What to produce:
Gather every line of the material below that contains the string "green". Case counts.

Listed records:
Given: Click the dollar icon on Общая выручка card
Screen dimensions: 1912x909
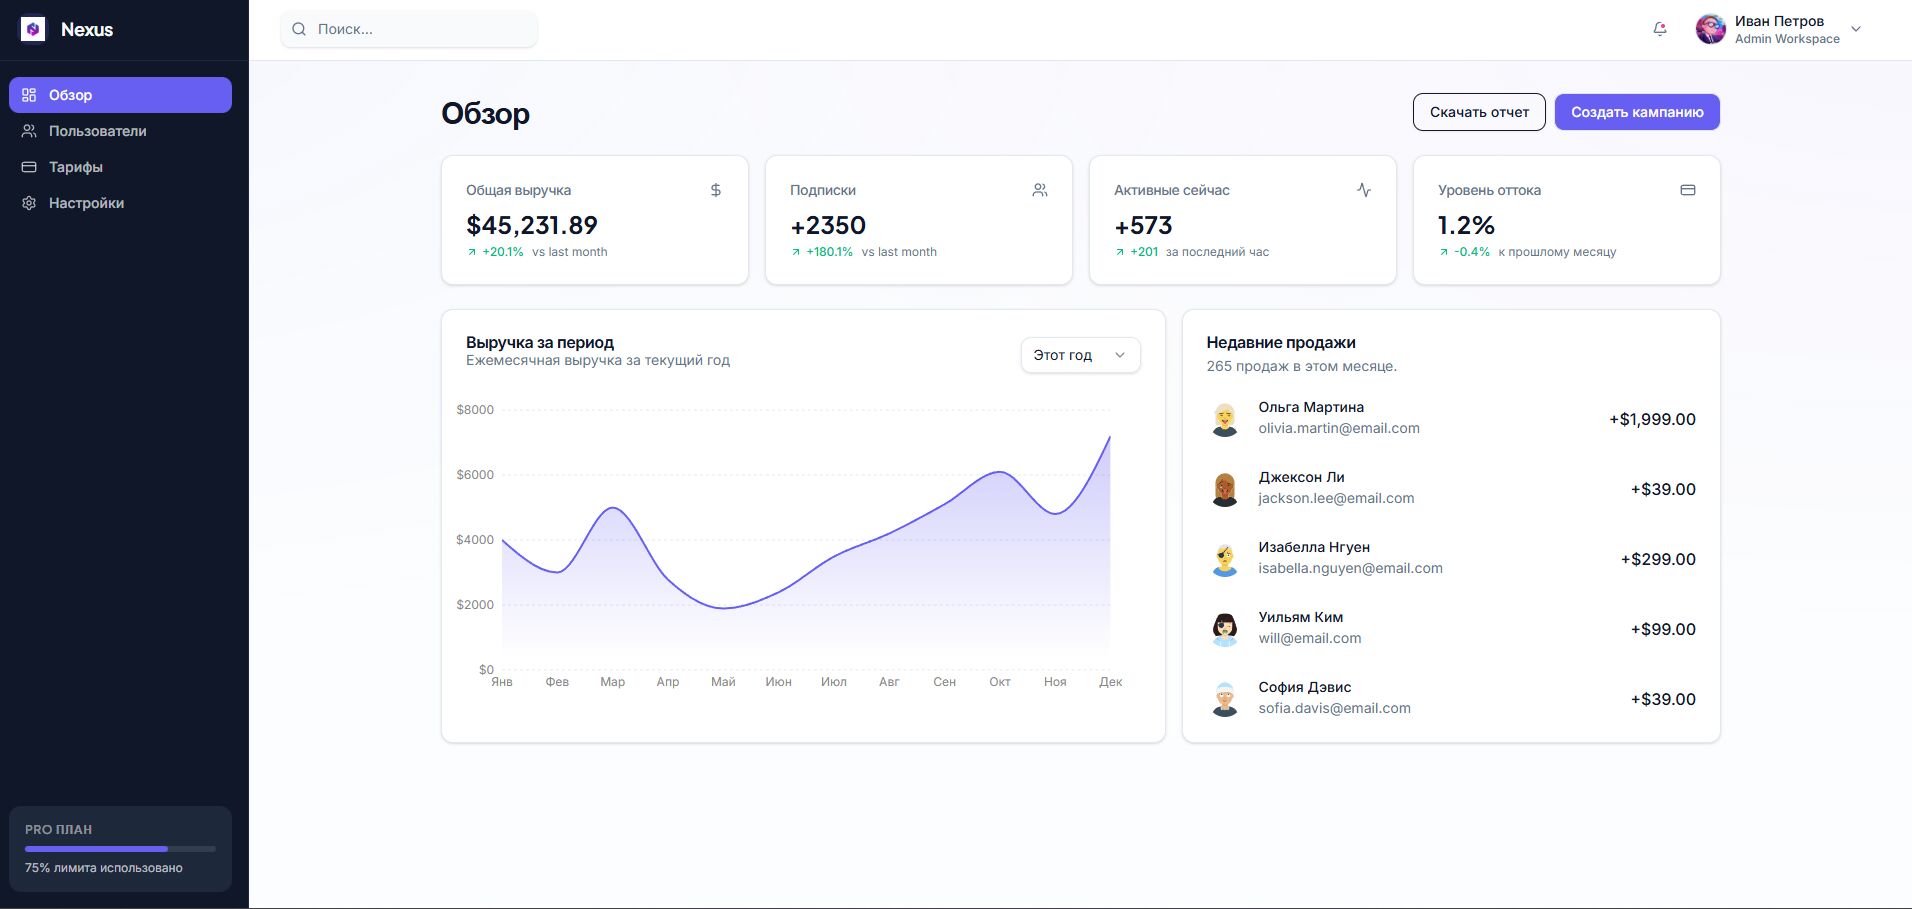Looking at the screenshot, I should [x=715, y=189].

* * *

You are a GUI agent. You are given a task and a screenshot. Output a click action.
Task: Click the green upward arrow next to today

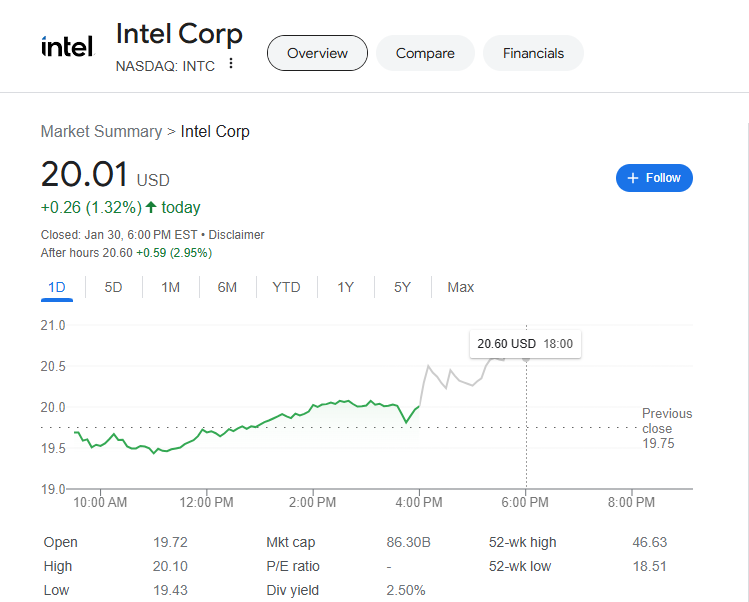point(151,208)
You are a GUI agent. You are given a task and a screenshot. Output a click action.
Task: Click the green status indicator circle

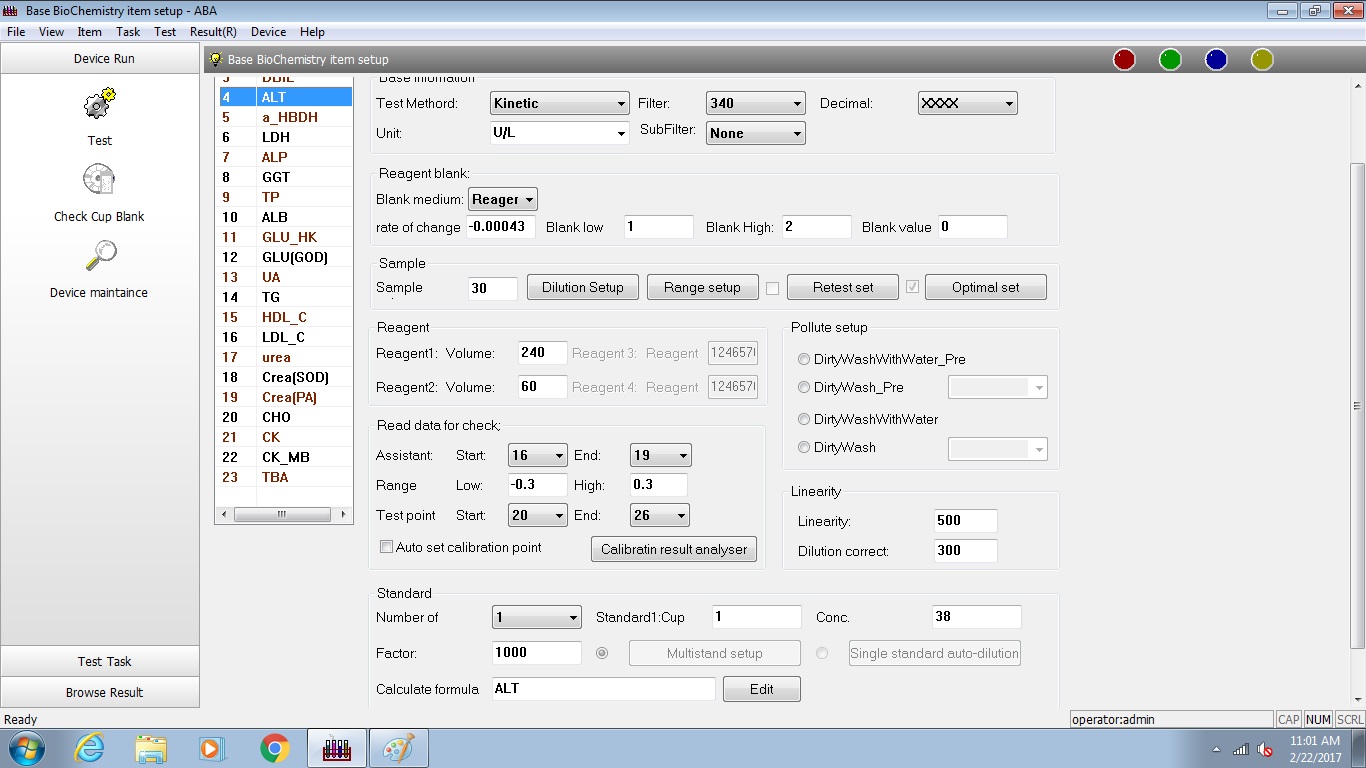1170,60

Exercise output:
Task: Click the green upward arrow next to today
Task: Click the green status indicator circle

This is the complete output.